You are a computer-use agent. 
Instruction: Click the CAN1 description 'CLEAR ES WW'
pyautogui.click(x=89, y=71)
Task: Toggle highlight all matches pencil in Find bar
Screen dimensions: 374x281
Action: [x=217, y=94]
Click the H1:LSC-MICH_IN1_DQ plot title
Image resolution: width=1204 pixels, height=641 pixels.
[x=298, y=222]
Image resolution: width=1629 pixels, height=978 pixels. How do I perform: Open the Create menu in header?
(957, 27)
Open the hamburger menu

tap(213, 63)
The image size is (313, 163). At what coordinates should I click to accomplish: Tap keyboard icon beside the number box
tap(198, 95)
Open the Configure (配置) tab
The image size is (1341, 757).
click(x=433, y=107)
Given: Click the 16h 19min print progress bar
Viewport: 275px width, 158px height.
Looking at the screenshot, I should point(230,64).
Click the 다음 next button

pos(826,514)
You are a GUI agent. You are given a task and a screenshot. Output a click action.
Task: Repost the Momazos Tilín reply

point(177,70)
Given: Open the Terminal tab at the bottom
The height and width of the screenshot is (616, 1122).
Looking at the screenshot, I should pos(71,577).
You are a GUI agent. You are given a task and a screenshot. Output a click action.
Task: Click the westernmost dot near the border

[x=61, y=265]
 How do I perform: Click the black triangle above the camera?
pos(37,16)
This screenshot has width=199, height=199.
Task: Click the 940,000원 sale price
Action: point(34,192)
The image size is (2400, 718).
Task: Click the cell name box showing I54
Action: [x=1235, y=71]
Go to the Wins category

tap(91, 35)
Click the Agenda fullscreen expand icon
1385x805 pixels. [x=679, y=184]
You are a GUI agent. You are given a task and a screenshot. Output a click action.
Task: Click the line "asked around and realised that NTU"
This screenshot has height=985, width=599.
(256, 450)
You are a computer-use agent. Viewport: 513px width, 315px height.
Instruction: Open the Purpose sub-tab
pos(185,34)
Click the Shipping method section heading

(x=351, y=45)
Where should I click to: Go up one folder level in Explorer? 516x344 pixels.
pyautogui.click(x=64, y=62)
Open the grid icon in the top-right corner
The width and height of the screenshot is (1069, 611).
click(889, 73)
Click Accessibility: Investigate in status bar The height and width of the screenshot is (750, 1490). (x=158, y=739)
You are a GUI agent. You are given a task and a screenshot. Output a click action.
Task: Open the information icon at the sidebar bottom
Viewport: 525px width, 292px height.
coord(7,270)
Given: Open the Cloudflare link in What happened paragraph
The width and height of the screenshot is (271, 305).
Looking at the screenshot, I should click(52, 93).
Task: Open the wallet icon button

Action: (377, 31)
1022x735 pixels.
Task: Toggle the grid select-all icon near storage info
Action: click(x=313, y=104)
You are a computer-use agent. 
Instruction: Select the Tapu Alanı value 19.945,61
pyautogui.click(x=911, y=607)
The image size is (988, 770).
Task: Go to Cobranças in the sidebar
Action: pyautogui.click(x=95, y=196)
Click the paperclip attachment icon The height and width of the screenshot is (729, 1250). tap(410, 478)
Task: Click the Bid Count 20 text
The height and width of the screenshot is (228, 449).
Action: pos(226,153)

* [WRITTEN TASK]: Return every one of the items above unchanged, word for word and line for line.

* [THE COMPLETED TASK]:
You are a computer-use agent. 
Instruction: Click the CAN1 description 'CLEAR ES WW'
pyautogui.click(x=89, y=71)
Task: Toggle highlight all matches pencil in Find bar
Screen dimensions: 374x281
Action: [x=217, y=94]
Click the H1:LSC-MICH_IN1_DQ plot title
Image resolution: width=1204 pixels, height=641 pixels.
[x=298, y=222]
Image resolution: width=1629 pixels, height=978 pixels. How do I perform: Open the Create menu in header?
(957, 27)
Open the hamburger menu

tap(213, 63)
The image size is (313, 163). At what coordinates should I click to accomplish: Tap keyboard icon beside the number box
tap(198, 95)
Open the Configure (配置) tab
The image size is (1341, 757).
click(x=433, y=107)
Given: Click the 16h 19min print progress bar
Viewport: 275px width, 158px height.
Looking at the screenshot, I should point(230,64).
Click the 다음 next button

pos(826,514)
You are a GUI agent. You are given a task and a screenshot. Output a click action.
Task: Repost the Momazos Tilín reply

point(177,70)
Given: Open the Terminal tab at the bottom
The height and width of the screenshot is (616, 1122).
Looking at the screenshot, I should pos(71,577).
You are a GUI agent. You are given a task and a screenshot. Output a click action.
Task: Click the westernmost dot near the border

[x=61, y=265]
 How do I perform: Click the black triangle above the camera?
pos(37,16)
This screenshot has width=199, height=199.
Task: Click the 940,000원 sale price
Action: point(34,192)
The image size is (2400, 718).
Task: Click the cell name box showing I54
Action: [x=1235, y=71]
Go to the Wins category

tap(91, 35)
Click the Agenda fullscreen expand icon
1385x805 pixels. [x=679, y=184]
You are a GUI agent. You are given a task and a screenshot. Output a click action.
Task: Click the line "asked around and realised that NTU"
This screenshot has height=985, width=599.
(256, 450)
You are a computer-use agent. Viewport: 513px width, 315px height.
Instruction: Open the Purpose sub-tab
pos(185,34)
Click the Shipping method section heading

(x=351, y=45)
Where should I click to: Go up one folder level in Explorer? 516x344 pixels.
pyautogui.click(x=64, y=62)
Open the grid icon in the top-right corner
The width and height of the screenshot is (1069, 611).
click(889, 73)
Click Accessibility: Investigate in status bar The height and width of the screenshot is (750, 1490). (x=158, y=739)
You are a GUI agent. You are given a task and a screenshot. Output a click action.
Task: Open the information icon at the sidebar bottom
Viewport: 525px width, 292px height.
coord(7,270)
Given: Open the Cloudflare link in What happened paragraph
The width and height of the screenshot is (271, 305).
Looking at the screenshot, I should click(52, 93).
Task: Open the wallet icon button

Action: (377, 31)
1022x735 pixels.
Task: Toggle the grid select-all icon near storage info
Action: click(x=313, y=104)
You are a computer-use agent. 
Instruction: Select the Tapu Alanı value 19.945,61
pyautogui.click(x=911, y=607)
The image size is (988, 770).
Task: Go to Cobranças in the sidebar
Action: pyautogui.click(x=95, y=196)
Click the paperclip attachment icon The height and width of the screenshot is (729, 1250). tap(410, 478)
Task: Click the Bid Count 20 text
The height and width of the screenshot is (228, 449).
Action: pos(226,153)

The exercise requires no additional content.